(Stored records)
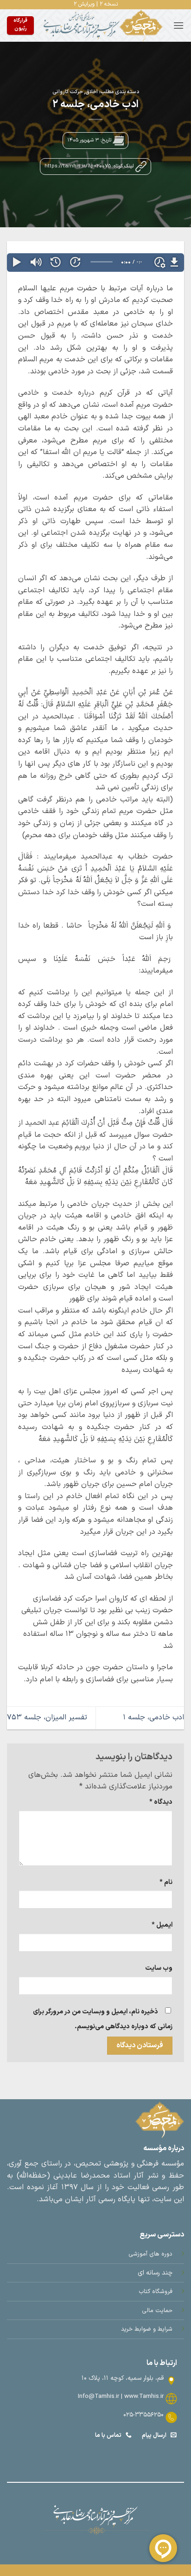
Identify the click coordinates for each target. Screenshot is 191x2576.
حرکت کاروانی (67, 92)
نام (165, 1882)
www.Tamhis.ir (144, 2396)
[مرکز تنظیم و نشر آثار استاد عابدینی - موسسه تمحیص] (103, 25)
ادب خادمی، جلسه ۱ (153, 1717)
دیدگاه (160, 1802)
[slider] (101, 262)
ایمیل (162, 1925)
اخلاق (91, 92)
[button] (178, 25)
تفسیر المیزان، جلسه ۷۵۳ (47, 1717)
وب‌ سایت (158, 1968)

## The problem
Please print every record exactly as written, without the pictures.

## Reply to the task
Identify the click coordinates for each target. Screenshot is 191x2576.
حرکت کاروانی (67, 92)
نام (165, 1882)
www.Tamhis.ir (144, 2396)
[مرکز تنظیم و نشر آثار استاد عابدینی - موسسه تمحیص] (103, 25)
ادب خادمی، جلسه ۱ (153, 1717)
دیدگاه (160, 1802)
[slider] (101, 262)
ایمیل (162, 1925)
اخلاق (91, 92)
[button] (178, 25)
تفسیر المیزان، جلسه ۷۵۳ (47, 1717)
وب‌ سایت (158, 1968)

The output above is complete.